Items from a data source:
--------------------------------------------------
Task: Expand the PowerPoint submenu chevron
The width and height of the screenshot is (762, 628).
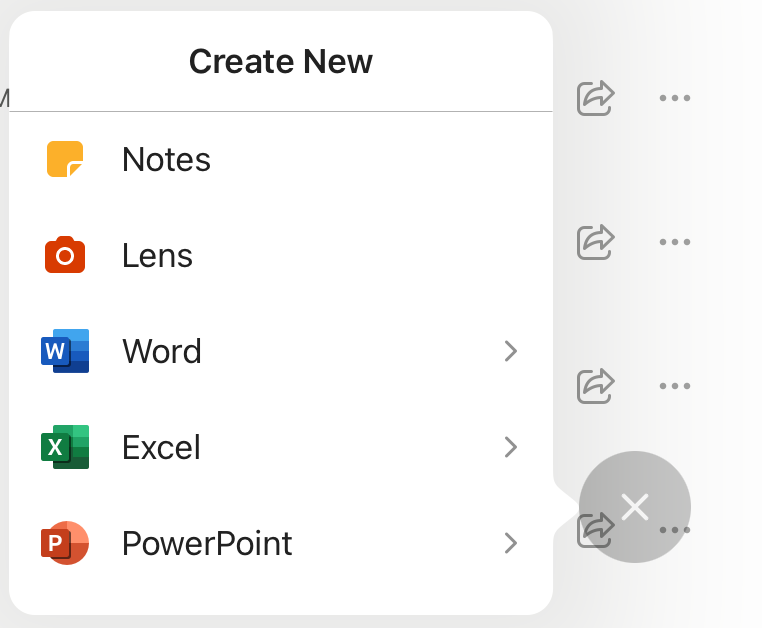Action: point(511,543)
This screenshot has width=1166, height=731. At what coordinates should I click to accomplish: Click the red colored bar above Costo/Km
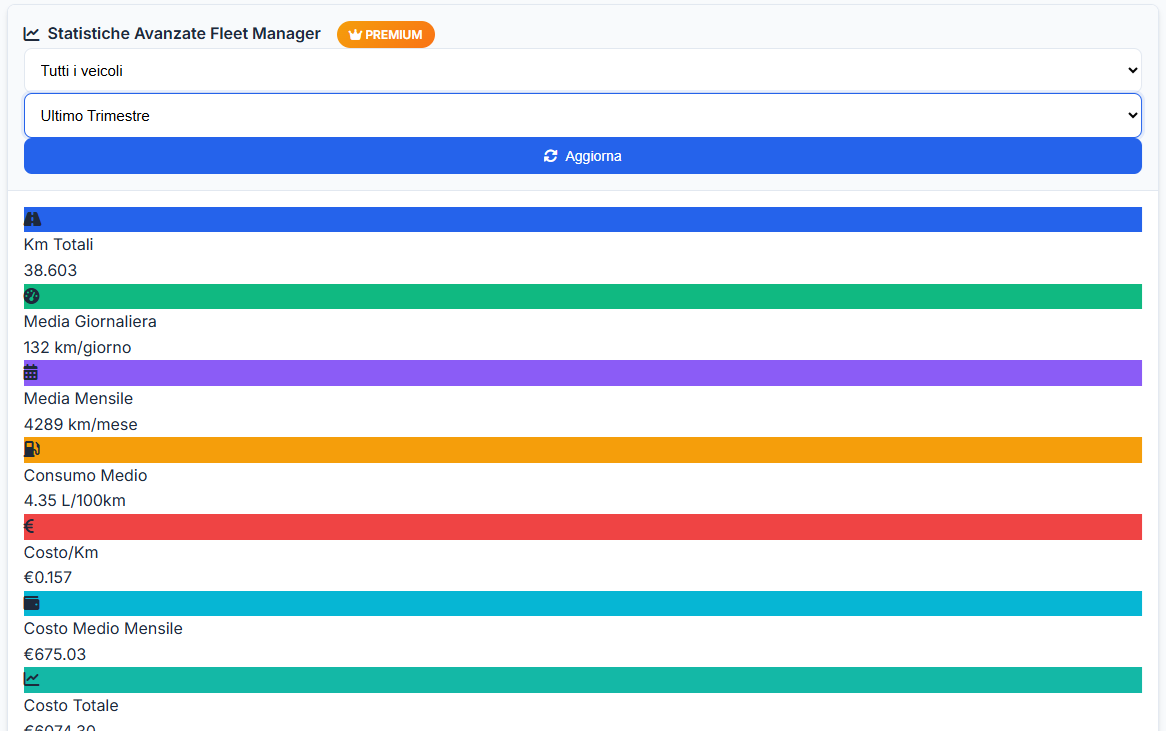coord(583,526)
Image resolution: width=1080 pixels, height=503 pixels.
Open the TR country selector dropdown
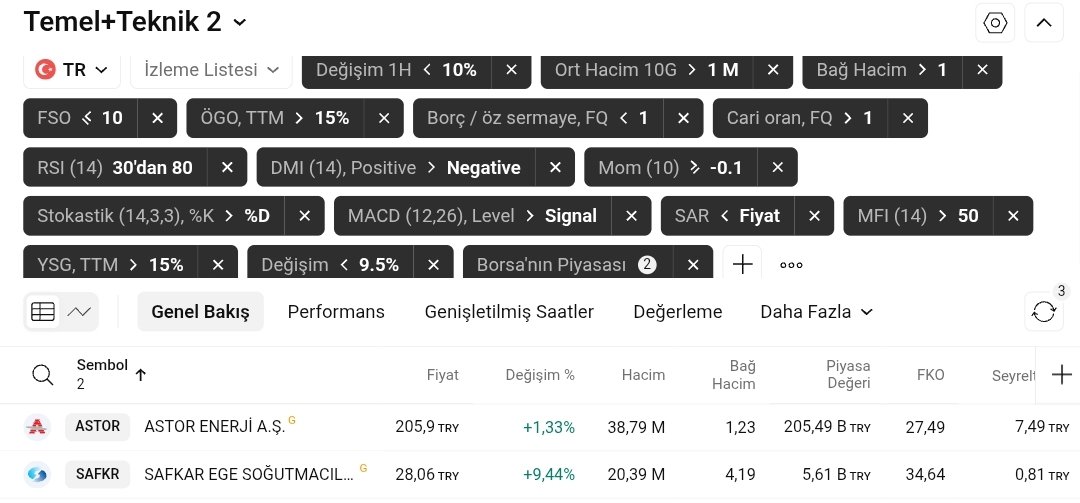pyautogui.click(x=73, y=70)
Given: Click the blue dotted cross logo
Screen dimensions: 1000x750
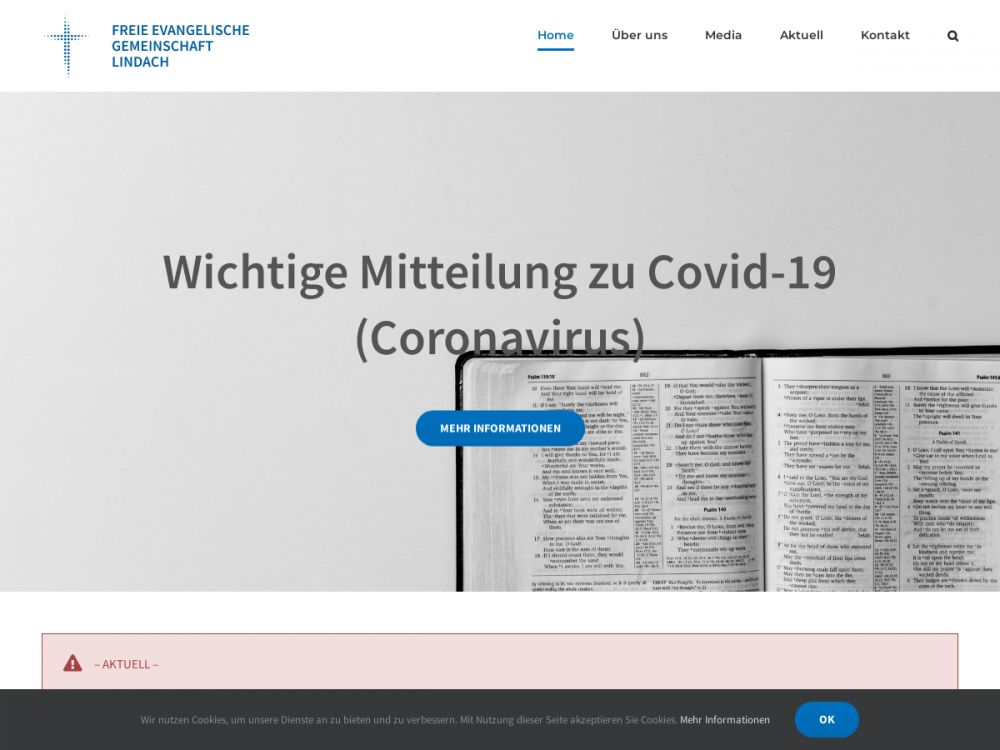Looking at the screenshot, I should [67, 46].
--------------------------------------------------
BRIEF: The data above must be reproduced exactly, without any of its pictures.

TASK RESULT:
Task: Expand the PowerPoint submenu chevron
The width and height of the screenshot is (762, 628).
Action: point(511,543)
This screenshot has width=1166, height=731. At what coordinates should I click to accomplish: Click the red colored bar above Costo/Km
coord(583,526)
Image resolution: width=1080 pixels, height=503 pixels.
Open the TR country selector dropdown
pyautogui.click(x=73, y=70)
Given: Click the blue dotted cross logo
Screen dimensions: 1000x750
Looking at the screenshot, I should [67, 46].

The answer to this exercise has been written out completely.